Here it is. It has been shared and and liked (or, more accurately, sad-faced) on Facebook many thousands of times (language warning).
I didn’t see anyone burning Ray Rice jerseys when that mother fucker knocked his girlfriend out on camera. I didn’t see anyone burning Tyreek Hill jerseys when that bitch pleaded guilty to punching his pregnant girlfriend. I haven’t seen anyone burning one of the forty-four jerseys worn by NFL players who have been accused of rape. But you guys keep burning the jersey of someone who is protesting the injustices in this country, while not giving a fuck about the disgusting shit your idols do. Just once I wish y’all could care about some shit that actually matters. Buncha bitches. All of you.
It has been memefied and tweeted because it is a perfect encapsulation of a left-leaning, feminist, social justice warrior’s views about anyone who dares disagree and NFL fans (But I repeat myself. Har, see I can paint with a broad brush, too!). It’s written with the brusque and self-righteous certitude that is the style of modern meme activism. Like much modern meme activism on both sides, it’s just wrong.
All it takes is one Google search to determine that, yes, people did burn Ray Rice jerseys. They burned quite a few Rice jerseys— so many there was an organized burn-your-Ray-Rice-jersey online campaign sparked by this YouTube video by Ravens fan Brandon Simmons:
The Ravens and the NFL also offered a nearly unprecedented trade-in for fans who owned Rice jerseys and wanted that of another player instead after his abuse came to light. Roughly 7,000 NFL fans took them up on it:
BALTIMORE (AP) — More than 7,000 fans showed up to exchange their Ray Rice jerseys for those of other Ravens players during a two-day event at Baltimore’s home team officials said Saturday.
The Ravens handed out 5,595 new jerseys before running out before midday Saturday, then issued more than 2,400 vouchers for fans to pick up their jerseys once new shipments arrive in October.
Team spokesman Kevin Byrne said the Ravens spent ‘six figures’ on the trade-in. He declined to disclose an exact figure.
‘We anticipated over the two days getting about 5,000 people, so we got about 2,000 more,’ Byrne said. ‘We just felt it was the right thing to do, and that’s why we did it.’

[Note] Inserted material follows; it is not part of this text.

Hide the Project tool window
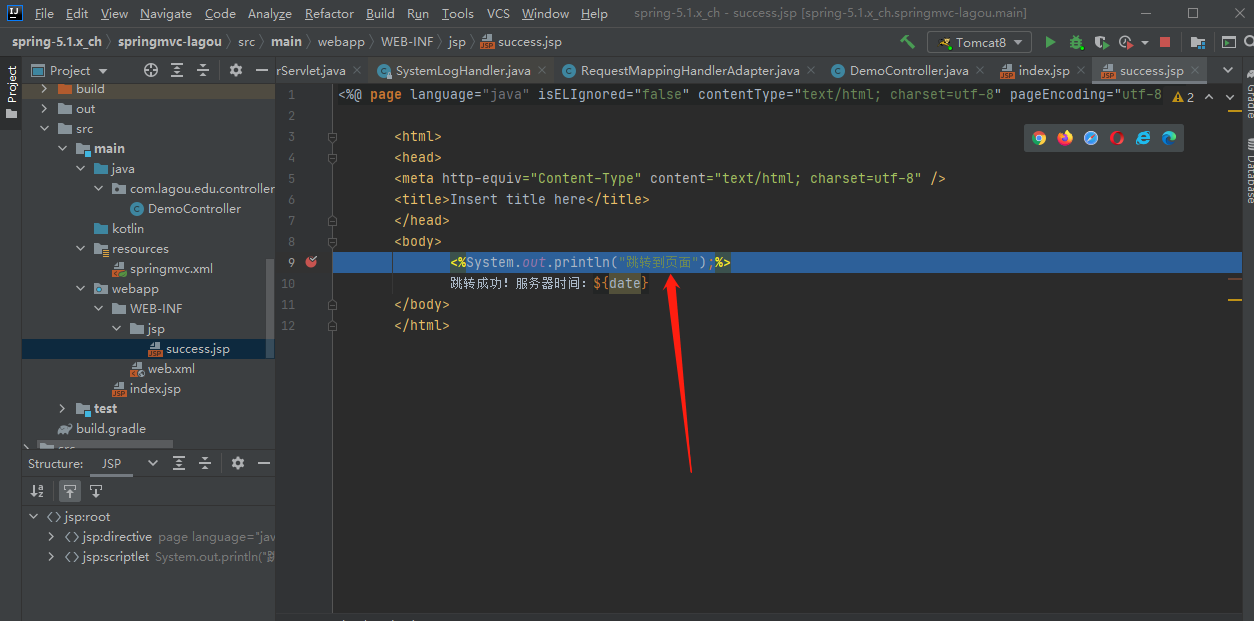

I suppose one can argue that the Venn diagram circles for people who burned or discarded jerseys for Rice and Kaepernick, respectively, might not precisely overlap. But it’s hard to make the argument they don’t overlap at all. The YouTube videos and interviews with Ravens fans are not solely with feminist Internet activists. They’re with bros and Baltimoreans and football fans of many types.
It’s possible, even likely, that a fair number of them both took issue with Rice hitting a woman and with Kaepernick electing to stay seated during the national anthem (or the more problematic move of wearing pig-cop socks to practice). One could also easily argue Rice’s offense is more deserving of jersey-burning than Kaepernick’s (and there have also been plenty less deserving). It’s also worth noting sales of Kaepernick’s jersey have gone up, and he has vowed to donate his part of proceeds.
But it’s impossible to make the argument people didn’t care enough about Rice’s violence to burn his jersey. They obviously did. This doesn’t erase the sins of any abusive or criminal NFL player or the NFL’s lackluster responses to them. But the universe of people this meme’s sharers imagine are cursing Kaepernick’s name but shaking pom-poms for the glorious upper-body strength of Rice despite its occasional use to render women unconscious is not vast.
They want to believe it is, because it makes them feel better. Self-righteous certitude, confirmation bias, and memefication feel better than realizing you might be a bit uncharitable about the half of the country that doesn’t share your political views.
But let me put in a word for the simple Google search. When all it takes is three seconds to learn that half of society doesn’t live down to your worst expectations, that’s a pretty good feeling, too. If more people on both sides valued that thrill over memeification, it might even breed—dare I say it?—tolerance. Internet activists, you live on the Internet. Use its tools for good.